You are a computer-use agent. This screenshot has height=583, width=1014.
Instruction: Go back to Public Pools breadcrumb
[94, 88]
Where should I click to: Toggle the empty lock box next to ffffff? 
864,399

● **Task**: Return exactly the lines of the listing that run from the one containing "Where should I" through the last, and no others.

● **Result**:
Where should I click to: Toggle the empty lock box next to ffffff? 
864,399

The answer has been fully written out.